A Volvo-shaped concept that takes care of you

Published on : 10 July 20203 min reading time

The car of the future will not only have to be autonomous, electric and safe, at least for a young Swedish designer. So this is the Volvo Care concept. A play on words around the car (because in English) that must take care of its passengers.

The car of tomorrow designed by Swedish designer Maximilian Troicher is built around a two-door city car that is autonomous, electric and safe, but also capable of monitoring the state of health of those on board and thus offering physical relaxation, comfort and instructive entertainment as needed… unless the person behind the wheel decides to take control of the vehicle.

A fleet owned by the company, used by employees on request

By basing his system on the user’s personal data and workflow, understand the stacking of daily tasks, exercise or relaxation needs are adapted to everyone. The idea is to combat stress and help meet the employee’s needs within a fleet of vehicles owned by the company and offered to employees on request, in self-service.

It remains to be seen how Volvo will welcome this concept. If the idea of the return of a city car is not on the agenda, the issues of autonomous driving, maximum safety and comfort are more than ever the trend at the Swedish manufacturer.

Volvo’s 360c concept car

This concept promotes a universal safety standard for autonomous automotive communication Autonomous driving and safeties are closely linked and technology can provide the most significant improvement in road safety since Volvo Cars invented the three-point seat belt in 1959.
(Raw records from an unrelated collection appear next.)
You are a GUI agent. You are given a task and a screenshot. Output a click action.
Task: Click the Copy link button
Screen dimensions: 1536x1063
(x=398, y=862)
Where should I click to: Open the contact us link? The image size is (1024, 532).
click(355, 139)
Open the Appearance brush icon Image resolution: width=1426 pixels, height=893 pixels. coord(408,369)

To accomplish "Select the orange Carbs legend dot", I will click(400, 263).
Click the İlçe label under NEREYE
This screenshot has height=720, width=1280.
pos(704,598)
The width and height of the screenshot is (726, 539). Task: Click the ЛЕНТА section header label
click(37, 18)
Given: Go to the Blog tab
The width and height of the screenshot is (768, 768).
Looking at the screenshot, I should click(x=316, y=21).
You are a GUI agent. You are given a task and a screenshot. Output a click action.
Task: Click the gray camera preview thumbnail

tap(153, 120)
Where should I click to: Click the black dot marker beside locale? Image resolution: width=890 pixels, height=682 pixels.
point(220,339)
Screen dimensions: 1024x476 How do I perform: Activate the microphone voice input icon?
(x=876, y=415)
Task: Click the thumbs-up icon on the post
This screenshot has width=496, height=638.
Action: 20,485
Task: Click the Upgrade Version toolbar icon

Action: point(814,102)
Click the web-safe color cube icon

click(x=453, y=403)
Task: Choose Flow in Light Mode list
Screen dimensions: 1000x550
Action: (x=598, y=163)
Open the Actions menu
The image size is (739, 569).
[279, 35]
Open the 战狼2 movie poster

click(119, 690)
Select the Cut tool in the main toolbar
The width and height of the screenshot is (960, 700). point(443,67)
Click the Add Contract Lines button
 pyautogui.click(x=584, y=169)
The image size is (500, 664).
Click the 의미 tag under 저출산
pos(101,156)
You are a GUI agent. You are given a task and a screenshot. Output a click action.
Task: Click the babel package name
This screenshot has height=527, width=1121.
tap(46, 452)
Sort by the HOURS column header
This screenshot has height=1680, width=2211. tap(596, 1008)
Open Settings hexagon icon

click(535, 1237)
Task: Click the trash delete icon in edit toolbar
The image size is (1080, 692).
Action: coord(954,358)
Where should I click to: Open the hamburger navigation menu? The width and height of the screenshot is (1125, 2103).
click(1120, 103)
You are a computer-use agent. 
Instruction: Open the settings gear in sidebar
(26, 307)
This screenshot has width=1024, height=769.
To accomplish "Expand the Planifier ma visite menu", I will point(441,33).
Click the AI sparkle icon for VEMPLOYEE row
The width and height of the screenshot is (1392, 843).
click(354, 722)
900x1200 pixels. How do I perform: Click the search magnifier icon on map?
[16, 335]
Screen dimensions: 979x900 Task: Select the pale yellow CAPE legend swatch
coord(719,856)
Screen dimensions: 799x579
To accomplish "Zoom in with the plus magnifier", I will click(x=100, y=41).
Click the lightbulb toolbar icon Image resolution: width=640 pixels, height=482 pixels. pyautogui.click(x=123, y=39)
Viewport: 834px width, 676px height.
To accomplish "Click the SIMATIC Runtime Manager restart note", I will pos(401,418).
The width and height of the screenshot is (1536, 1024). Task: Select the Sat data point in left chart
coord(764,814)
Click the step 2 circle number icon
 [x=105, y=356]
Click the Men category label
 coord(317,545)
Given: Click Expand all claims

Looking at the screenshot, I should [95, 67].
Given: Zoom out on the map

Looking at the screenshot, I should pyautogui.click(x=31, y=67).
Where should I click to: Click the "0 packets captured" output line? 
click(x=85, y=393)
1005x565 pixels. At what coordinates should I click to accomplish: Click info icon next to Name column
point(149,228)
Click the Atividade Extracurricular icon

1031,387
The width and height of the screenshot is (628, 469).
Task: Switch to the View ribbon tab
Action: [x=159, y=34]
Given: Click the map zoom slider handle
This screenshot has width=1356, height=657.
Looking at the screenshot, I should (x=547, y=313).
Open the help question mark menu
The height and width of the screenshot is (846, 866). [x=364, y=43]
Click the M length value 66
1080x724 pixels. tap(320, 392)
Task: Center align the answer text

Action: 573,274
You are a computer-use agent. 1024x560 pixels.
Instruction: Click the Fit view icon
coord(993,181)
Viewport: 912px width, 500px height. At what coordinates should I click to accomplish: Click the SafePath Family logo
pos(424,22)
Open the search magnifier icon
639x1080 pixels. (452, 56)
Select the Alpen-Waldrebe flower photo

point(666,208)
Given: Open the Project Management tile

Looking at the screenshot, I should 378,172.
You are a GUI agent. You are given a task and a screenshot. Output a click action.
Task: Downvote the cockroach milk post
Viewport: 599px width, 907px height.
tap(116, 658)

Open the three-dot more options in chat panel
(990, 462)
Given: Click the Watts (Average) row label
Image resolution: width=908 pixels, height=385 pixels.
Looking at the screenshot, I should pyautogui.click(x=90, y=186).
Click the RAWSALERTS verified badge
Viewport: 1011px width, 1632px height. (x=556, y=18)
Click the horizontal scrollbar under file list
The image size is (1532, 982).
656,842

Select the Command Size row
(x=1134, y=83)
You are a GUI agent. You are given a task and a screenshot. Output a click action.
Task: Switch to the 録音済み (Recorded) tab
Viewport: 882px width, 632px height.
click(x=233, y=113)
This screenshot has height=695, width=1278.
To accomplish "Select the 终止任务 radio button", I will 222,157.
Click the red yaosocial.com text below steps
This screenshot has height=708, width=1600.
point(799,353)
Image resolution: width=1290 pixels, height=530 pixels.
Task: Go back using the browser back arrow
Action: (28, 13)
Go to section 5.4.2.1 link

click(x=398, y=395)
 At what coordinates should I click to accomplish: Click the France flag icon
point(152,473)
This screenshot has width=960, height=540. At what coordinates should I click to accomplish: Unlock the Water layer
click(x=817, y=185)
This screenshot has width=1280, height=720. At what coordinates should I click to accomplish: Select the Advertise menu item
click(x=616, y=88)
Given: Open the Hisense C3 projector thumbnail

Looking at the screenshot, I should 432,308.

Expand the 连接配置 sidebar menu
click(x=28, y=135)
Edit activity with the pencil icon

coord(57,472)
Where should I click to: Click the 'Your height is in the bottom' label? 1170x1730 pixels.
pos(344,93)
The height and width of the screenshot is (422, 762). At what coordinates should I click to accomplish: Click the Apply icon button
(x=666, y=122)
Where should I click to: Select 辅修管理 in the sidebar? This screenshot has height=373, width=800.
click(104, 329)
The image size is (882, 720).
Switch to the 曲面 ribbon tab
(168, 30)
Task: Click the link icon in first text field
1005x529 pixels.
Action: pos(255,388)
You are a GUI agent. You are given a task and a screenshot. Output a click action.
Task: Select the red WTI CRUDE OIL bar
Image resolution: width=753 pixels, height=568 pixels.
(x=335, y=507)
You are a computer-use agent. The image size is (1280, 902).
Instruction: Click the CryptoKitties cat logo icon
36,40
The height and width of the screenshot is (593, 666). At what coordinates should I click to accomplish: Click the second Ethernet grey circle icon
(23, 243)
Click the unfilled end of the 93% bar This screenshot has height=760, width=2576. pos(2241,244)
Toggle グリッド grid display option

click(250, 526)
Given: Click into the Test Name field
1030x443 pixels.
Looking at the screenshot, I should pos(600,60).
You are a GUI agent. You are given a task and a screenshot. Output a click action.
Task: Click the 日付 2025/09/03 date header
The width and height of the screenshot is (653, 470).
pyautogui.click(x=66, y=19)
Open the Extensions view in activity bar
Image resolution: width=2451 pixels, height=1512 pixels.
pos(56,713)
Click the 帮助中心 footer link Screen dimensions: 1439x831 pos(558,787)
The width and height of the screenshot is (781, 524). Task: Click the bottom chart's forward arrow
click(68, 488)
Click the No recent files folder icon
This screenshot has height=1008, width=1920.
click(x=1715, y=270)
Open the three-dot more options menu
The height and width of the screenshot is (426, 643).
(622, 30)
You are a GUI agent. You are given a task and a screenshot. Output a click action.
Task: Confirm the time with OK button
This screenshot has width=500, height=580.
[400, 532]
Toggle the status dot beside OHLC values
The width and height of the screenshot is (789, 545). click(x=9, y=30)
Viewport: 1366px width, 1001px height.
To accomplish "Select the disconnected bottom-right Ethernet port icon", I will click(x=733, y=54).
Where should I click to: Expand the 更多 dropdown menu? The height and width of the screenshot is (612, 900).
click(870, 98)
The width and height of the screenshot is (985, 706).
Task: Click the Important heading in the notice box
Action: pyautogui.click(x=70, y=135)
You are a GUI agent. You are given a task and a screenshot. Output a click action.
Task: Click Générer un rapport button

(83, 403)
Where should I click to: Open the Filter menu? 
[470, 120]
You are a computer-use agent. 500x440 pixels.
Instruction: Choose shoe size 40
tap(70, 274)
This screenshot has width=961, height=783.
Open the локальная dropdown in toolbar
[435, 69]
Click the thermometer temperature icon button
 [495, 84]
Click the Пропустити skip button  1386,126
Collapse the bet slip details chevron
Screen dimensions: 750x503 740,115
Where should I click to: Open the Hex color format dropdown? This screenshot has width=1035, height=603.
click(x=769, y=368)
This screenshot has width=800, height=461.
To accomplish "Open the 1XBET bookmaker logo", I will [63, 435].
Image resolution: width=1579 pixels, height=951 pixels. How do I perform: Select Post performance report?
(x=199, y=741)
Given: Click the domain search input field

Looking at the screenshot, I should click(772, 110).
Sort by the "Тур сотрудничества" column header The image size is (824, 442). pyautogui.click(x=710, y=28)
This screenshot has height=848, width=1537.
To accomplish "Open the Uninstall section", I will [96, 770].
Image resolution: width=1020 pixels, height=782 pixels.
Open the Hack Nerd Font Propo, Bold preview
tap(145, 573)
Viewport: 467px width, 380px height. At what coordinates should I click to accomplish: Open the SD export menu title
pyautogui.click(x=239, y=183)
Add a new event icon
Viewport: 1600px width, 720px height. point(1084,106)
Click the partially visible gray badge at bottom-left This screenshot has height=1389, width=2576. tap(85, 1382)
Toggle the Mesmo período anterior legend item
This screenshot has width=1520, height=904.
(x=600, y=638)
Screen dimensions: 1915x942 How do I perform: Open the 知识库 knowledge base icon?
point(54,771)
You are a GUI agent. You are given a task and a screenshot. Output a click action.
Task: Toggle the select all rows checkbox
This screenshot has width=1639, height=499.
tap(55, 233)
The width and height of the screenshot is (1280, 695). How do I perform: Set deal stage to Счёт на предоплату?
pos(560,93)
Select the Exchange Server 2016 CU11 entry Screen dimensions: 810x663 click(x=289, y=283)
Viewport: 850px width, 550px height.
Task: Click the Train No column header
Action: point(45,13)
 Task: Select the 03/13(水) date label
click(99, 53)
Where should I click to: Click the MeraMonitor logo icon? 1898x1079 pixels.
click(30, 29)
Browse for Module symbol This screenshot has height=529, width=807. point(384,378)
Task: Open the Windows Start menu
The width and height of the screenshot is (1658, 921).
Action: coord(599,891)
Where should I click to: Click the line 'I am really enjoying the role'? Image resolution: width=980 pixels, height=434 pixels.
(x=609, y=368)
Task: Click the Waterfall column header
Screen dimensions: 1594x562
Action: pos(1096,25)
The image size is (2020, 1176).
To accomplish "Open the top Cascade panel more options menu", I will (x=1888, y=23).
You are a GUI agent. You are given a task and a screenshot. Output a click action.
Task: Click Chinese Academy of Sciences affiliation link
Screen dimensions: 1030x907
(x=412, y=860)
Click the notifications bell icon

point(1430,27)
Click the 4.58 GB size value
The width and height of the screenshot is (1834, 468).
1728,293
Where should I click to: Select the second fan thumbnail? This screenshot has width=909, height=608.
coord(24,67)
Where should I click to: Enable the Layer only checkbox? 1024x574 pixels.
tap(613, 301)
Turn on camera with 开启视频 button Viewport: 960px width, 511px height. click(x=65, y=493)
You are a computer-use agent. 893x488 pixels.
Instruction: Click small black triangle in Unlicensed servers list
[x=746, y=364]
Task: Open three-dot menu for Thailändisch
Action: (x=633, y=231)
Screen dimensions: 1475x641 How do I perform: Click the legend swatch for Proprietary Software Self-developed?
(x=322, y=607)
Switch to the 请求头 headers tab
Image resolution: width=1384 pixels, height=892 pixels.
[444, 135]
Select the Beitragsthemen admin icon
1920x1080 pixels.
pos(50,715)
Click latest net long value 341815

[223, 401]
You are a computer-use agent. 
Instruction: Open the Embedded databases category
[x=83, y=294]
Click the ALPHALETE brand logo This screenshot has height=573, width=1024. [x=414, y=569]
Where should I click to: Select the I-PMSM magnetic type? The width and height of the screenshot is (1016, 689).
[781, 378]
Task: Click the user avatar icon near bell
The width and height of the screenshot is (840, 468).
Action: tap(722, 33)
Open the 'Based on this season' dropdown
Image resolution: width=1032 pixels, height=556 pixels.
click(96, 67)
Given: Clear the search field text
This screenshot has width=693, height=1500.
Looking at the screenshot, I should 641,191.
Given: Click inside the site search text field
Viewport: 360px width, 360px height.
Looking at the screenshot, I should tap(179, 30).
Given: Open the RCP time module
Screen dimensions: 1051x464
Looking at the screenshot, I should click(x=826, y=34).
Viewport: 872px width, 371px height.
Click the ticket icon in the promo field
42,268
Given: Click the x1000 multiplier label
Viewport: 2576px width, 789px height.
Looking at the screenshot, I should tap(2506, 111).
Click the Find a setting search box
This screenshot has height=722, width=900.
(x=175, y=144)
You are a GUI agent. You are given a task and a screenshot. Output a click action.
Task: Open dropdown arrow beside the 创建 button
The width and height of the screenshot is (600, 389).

Nevertheless, the autonomous driving technology will be introduced gradually rather than overnight. As a result, fully autonomous vehicles will be introduced in mixed traffic conditions, where cars without a human driver will share the road with other users.

Under such conditions, it will no longer be possible to keep in eye contact with another driver for long periods of time to try to guess his intentions, as is the case in today’s daily traffic.

As part of the development of 360c, Volvo Cars’ safety engineers have decided to tackle this challenge by seeking to develop a safe means of communication between fully autonomous cars and other road users.

At the same time, the objective was to create a universally applicable standard, so that other road users would not have to worry about the manufacture or make of the different autonomous vehicles.

The 360c meets this challenge with a system that includes external sounds, colours, visuals, movements and combinations of these tools to communicate the vehicle’s intentions to other road users. This means that you know and see at all times what the car will do.

But while 360c’s safety communication technology is intended to indicate the car’s intentions to other road users, it will never give them any commands or instructions.